Analysis: Park City deal for Treasure eliminates potential Vail Resorts rival
People in living rooms across Park City, particularly along Old Town streets like Lowell Avenue and Empire Avenue, cheered the results on Election Day as voters approved a ballot measure to provide most of the funding for City Hall’s planned acquisition of the Treasure acreage in a conservation deal.
The jubilation may have even extended east, across the Utah-Colorado border, to a boardroom in the community of Broomfield. The Denver suburb is where Park City Mountain Resort owner Vail Resorts is headquartered.
Although Vail Resorts did not involve itself in the politicking that made the Treasure ballot measure the most contentious of City Hall’s open space questions, the firm may be, over time, one of the key beneficiaries of the municipal government’s conservation deal for Treasure. The City Hall acquisition will, essentially, amount to a taxpayer-funded elimination of a potential Vail Resorts competitor.
The Treasure partnership, consisting of the Sweeney family and the Elizabeth Rad-led Park City II, LLC, were seeking an approval for a major development on a hillside overlooking Old Town along the route of the Town Lift at the time the Park City Planning Commission talks were suspended pending the results of the ballot measure. The project for years was envisioned as approximately 1 million square feet before it was reduced to a square footage in the 900,000s prior to City Hall reaching a $64 million agreement to acquire the land for conservation purposes.

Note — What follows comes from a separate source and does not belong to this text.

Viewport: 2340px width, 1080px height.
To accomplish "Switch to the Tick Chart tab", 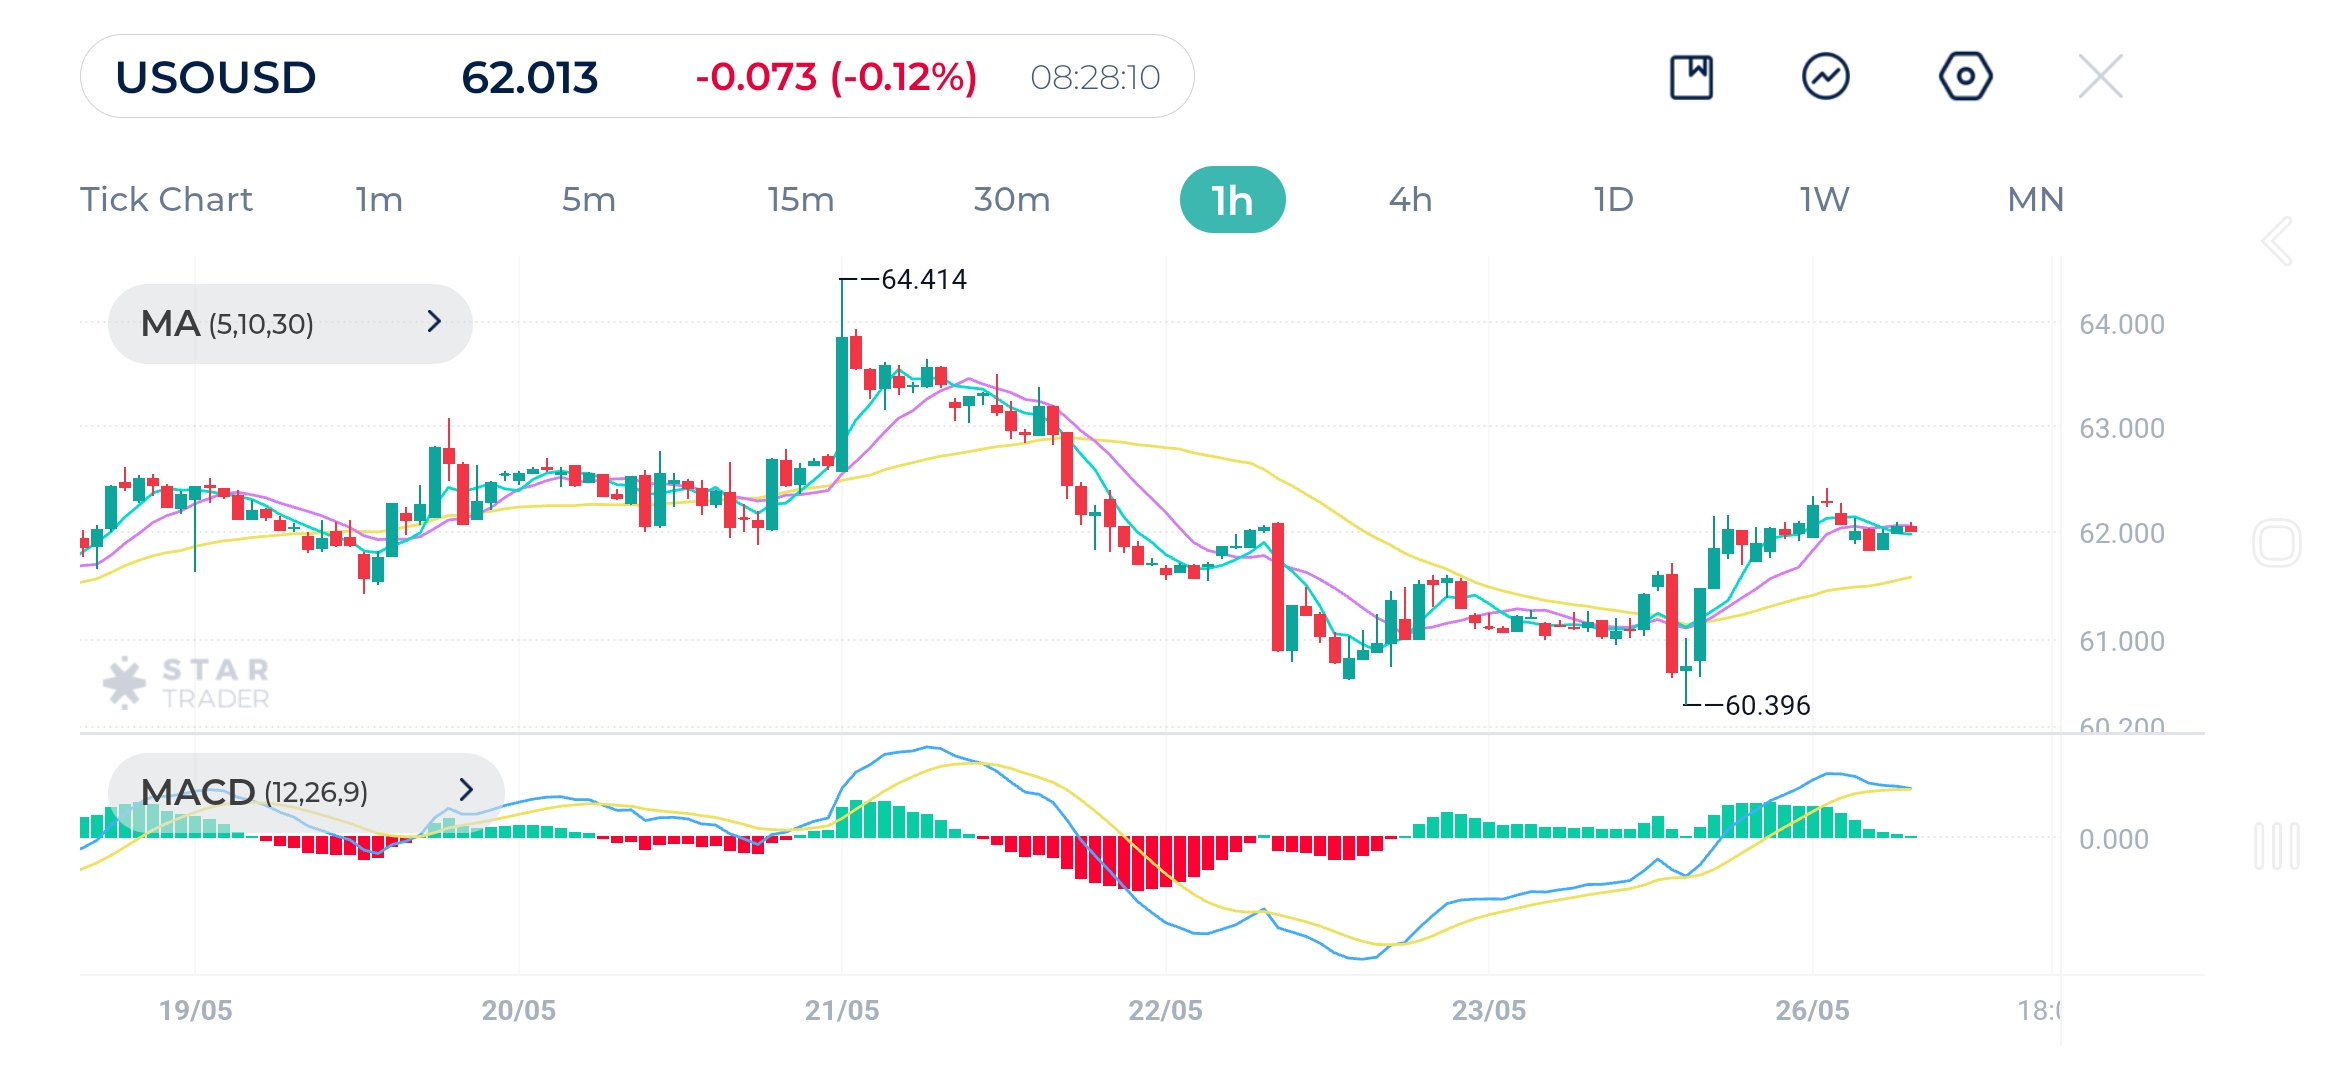I will tap(166, 200).
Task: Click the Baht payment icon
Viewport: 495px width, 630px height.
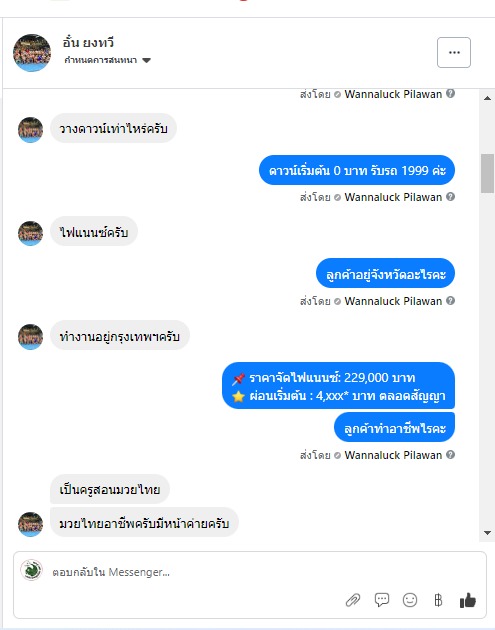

A Treasure development would have been situated on the PCMR slopes, in an especially attractive location. It would have offered easy access to Main Street’s dining and entertainment options and a direct route onto and off of the ski runs. There are few locations as desirable as Treasure, illustrated by the $64 million acquisition price. The project itself would have entailed residential units, which would have been managed like a high-end hotel, commercial square footage and space for conferences.
A Treasure development would have almost certainly some day competed directly with Vail Resorts’ own interests at PCMR. When the Colorado firm in 2014 acquired the resort for $182.5 million, ending a bitter lawsuit involving Vail Resorts, the former PCMR owner and a firm under the Talisker corporate umbrella that owns the land underlying much of the resort’s terrain, the deal included significant development rights dating to the 1990s that remain attached to the ground.

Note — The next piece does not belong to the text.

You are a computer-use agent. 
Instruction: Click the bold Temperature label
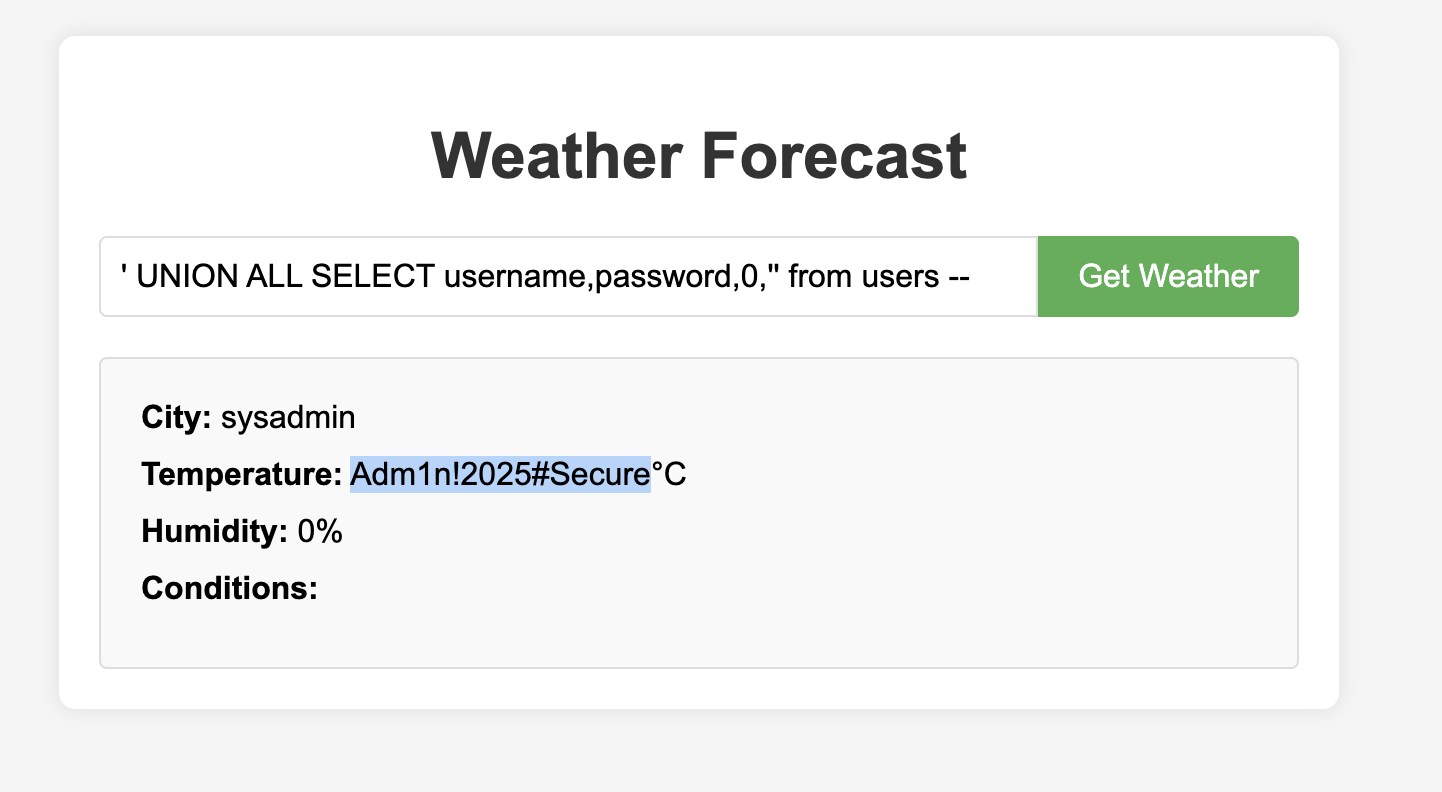point(242,474)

The 1990s-era City Hall approval included the rights to build what was constructed as Marriott’s Mountainside as well as the Legacy Lodge. The approval, though, is far more expansive and was seen at the time as crucial for PCMR’s longtime competitiveness in the ski industry. It contemplates development on what are now PCMR parking lots. There would be residences and commercial space, and the parking would be reimagined with large garages, the concept holds.
The former owner of PCMR, Powdr Corp., engaged Park City officials with early ideas for the eventual development of the parking lots, largely basing a vision on the 1990s approval. Powdr Corp. shortly before the lawsuit unfolded was interested in developing an action-sports camp and transportation infrastructure as part of a project. Those ideas did not advance amid the legal case, and the Vail Resorts acquisition of PCMR put that firm in the position to reimagine a development.

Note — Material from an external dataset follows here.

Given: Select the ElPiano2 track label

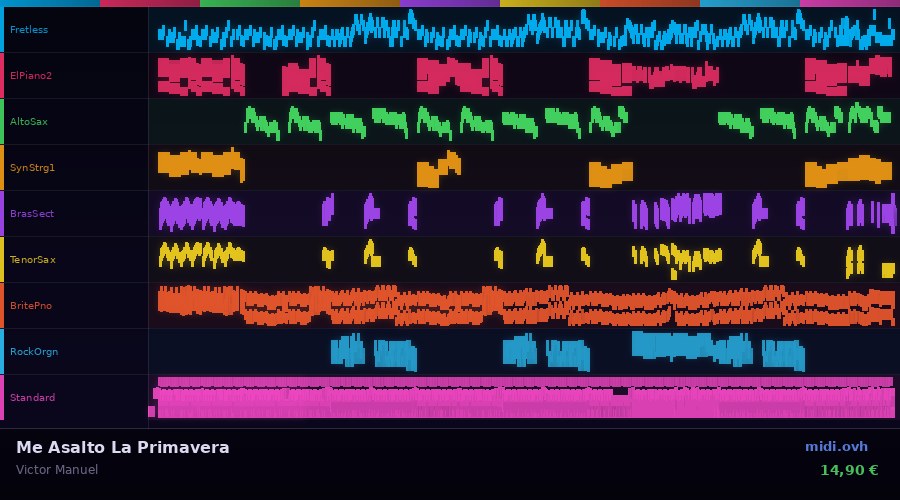Looking at the screenshot, I should coord(31,76).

Vail Resorts in late 2017 indicated it had enlisted a commercial real estate firm, called CBRE Group, Inc., and another real estate firm, IMI Worldwide Properties, to assist with seeking developers interested in a PCMR project. Vail Resorts could ultimately sell the land underlying the parking lots to a developer. Shortly after voters approved the Treasure ballot measure, Vail Resorts said it did not have updated information about the plans.
If the ballot measure had failed and Treasure proceeded, the project could have been under development along a timeline that, at some points, may have paralleled the work expected on the PCMR lots. The project at PCMR is seen as a multiyear development just as Treasure was. The two — each with a prime location — almost certainly would have eventually competed against each other, either as the newly developed units were sold for the first time or on the resale market. Treasure would have offered real estate on the slopes and close to Main Street, while a project on the PCMR lots will be at the base of the resort.
With the taxpayer-funded elimination of a Treasure project, then, the potential of newly developed real estate inventory on the slopes of PCMR in coming years is seen as largely shifting toward land that Vail Resorts now holds.
That could have been cause for jubilation on Election Day in a Broomfield, Colorado, boardroom alongside the happiness in living rooms of Park City.